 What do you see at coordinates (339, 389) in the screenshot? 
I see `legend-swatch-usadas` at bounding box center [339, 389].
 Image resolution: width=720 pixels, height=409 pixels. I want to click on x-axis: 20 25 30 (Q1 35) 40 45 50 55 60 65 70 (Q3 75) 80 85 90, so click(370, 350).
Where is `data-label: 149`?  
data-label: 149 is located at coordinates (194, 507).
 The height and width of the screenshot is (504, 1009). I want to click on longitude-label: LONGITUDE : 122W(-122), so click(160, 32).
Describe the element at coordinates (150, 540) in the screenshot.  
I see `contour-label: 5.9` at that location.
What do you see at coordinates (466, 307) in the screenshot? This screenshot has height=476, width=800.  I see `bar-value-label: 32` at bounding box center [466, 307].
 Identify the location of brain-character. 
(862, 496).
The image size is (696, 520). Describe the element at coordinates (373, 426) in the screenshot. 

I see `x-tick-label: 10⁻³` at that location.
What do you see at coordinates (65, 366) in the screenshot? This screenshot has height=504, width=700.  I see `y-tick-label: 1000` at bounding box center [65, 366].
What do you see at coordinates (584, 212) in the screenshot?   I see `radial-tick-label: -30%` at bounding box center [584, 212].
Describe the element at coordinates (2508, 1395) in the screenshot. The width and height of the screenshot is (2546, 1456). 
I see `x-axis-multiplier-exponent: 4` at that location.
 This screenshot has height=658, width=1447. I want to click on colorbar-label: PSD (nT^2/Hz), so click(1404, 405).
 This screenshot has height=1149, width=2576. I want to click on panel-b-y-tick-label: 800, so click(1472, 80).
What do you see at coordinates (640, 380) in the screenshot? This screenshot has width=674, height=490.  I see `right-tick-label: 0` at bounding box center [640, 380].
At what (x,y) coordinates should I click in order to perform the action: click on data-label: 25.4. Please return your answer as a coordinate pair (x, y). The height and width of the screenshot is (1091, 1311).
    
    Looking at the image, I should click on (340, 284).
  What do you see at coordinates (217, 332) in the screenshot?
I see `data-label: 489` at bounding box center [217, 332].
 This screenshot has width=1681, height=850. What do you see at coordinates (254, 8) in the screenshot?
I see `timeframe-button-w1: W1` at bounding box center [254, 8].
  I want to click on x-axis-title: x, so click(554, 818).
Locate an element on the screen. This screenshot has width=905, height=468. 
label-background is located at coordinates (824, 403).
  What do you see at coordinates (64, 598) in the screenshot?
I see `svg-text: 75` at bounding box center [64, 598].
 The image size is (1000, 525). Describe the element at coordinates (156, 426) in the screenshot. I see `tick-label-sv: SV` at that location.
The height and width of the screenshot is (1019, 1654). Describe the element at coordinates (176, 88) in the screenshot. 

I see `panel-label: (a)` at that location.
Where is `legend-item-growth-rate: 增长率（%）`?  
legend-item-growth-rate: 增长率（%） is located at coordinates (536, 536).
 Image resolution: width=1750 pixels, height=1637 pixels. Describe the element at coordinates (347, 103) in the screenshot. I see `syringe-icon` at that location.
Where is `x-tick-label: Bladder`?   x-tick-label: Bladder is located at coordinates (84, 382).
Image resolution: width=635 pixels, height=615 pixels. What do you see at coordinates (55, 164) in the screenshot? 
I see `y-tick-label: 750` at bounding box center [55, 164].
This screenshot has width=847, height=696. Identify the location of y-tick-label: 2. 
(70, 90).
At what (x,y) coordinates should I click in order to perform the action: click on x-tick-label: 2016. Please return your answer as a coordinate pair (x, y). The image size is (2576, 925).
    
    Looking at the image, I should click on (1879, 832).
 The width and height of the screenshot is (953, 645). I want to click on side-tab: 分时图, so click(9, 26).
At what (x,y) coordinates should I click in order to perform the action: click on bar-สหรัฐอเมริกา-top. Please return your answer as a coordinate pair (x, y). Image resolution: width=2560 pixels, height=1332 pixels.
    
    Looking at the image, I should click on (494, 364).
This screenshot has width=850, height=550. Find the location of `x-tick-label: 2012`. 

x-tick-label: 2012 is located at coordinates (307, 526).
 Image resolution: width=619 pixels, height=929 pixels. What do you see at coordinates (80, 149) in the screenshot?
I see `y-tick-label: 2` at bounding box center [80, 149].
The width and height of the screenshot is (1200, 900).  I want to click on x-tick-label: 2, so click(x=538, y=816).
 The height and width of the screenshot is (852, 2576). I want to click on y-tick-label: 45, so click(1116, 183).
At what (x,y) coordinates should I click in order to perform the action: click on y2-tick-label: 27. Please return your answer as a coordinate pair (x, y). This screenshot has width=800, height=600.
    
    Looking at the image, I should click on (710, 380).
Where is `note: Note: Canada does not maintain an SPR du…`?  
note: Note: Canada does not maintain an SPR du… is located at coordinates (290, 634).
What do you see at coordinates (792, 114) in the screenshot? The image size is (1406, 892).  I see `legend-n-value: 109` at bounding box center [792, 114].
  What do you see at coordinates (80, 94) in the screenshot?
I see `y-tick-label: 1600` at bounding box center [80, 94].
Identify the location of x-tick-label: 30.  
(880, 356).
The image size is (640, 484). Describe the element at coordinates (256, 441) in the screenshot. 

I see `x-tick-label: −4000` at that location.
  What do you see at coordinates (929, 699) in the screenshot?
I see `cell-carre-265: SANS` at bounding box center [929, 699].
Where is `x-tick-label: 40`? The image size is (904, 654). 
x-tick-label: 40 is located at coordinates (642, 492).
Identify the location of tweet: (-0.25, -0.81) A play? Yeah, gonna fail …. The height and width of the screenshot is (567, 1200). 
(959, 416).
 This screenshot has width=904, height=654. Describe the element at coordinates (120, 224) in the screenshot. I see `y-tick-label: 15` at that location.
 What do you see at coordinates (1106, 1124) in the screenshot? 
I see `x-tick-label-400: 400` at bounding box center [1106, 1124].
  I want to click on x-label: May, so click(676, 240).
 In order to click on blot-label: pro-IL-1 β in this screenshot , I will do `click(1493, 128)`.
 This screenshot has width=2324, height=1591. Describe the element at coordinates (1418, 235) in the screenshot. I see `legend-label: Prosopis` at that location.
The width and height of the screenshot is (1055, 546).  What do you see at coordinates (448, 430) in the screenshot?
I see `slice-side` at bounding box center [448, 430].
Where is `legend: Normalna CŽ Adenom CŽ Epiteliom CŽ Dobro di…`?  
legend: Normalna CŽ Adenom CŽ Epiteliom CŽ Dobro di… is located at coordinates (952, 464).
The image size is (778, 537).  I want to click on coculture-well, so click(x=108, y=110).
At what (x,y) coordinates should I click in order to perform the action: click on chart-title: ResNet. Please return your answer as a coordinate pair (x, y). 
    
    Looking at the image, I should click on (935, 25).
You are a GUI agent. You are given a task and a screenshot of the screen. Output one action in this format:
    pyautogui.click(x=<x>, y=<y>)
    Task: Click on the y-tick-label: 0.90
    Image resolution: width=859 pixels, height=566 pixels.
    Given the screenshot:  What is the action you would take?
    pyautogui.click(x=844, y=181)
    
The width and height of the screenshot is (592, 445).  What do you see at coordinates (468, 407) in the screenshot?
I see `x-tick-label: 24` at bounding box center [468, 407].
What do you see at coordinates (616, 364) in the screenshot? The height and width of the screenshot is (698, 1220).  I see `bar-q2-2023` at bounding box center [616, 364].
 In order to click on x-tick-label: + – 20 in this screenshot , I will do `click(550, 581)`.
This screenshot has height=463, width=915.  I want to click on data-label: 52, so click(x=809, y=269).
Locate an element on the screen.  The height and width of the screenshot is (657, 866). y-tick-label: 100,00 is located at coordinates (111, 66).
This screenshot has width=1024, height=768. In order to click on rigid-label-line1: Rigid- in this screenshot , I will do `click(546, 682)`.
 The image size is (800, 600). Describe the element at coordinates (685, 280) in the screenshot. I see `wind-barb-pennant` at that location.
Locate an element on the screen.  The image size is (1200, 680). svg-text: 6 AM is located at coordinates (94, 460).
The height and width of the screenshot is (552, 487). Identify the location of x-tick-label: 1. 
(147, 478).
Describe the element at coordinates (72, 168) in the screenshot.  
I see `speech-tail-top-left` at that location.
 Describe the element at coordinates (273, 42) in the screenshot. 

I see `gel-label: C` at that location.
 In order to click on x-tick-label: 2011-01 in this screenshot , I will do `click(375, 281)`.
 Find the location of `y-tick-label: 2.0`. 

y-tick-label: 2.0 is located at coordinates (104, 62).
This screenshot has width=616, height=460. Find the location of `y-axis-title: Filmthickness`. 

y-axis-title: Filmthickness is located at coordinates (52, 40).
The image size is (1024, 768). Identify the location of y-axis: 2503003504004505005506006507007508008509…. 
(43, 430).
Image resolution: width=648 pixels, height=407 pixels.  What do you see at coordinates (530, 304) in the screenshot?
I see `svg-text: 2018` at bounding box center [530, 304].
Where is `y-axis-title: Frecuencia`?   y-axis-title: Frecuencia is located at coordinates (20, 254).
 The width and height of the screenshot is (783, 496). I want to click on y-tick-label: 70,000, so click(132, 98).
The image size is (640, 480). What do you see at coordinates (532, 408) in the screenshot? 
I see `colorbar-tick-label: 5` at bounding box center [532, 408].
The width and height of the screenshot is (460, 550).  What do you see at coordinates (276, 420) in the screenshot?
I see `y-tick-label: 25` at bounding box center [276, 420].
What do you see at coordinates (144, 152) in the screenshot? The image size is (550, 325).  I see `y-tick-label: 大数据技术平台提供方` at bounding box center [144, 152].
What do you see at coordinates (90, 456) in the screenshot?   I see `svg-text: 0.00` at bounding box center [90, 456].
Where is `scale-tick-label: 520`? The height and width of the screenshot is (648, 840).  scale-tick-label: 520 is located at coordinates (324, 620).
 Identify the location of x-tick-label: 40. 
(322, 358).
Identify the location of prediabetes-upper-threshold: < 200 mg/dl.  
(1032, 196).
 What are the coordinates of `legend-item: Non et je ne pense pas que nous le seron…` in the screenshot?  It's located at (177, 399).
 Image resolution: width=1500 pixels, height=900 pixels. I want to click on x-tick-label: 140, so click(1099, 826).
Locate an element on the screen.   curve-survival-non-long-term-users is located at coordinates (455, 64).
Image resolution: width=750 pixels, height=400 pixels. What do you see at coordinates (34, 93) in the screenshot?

WORK ORDER
Copy the lines of the records above from the one containing "This screenshot has width=850, height=550." down through the one containing "The height and width of the screenshot is (852, 2576).", with no changes.

WORKED SOLUTION
This screenshot has width=850, height=550. Find the location of `x-tick-label: 2012`. 

x-tick-label: 2012 is located at coordinates (307, 526).
 Image resolution: width=619 pixels, height=929 pixels. What do you see at coordinates (80, 149) in the screenshot?
I see `y-tick-label: 2` at bounding box center [80, 149].
The width and height of the screenshot is (1200, 900).  I want to click on x-tick-label: 2, so click(x=538, y=816).
 The height and width of the screenshot is (852, 2576). I want to click on y-tick-label: 45, so click(1116, 183).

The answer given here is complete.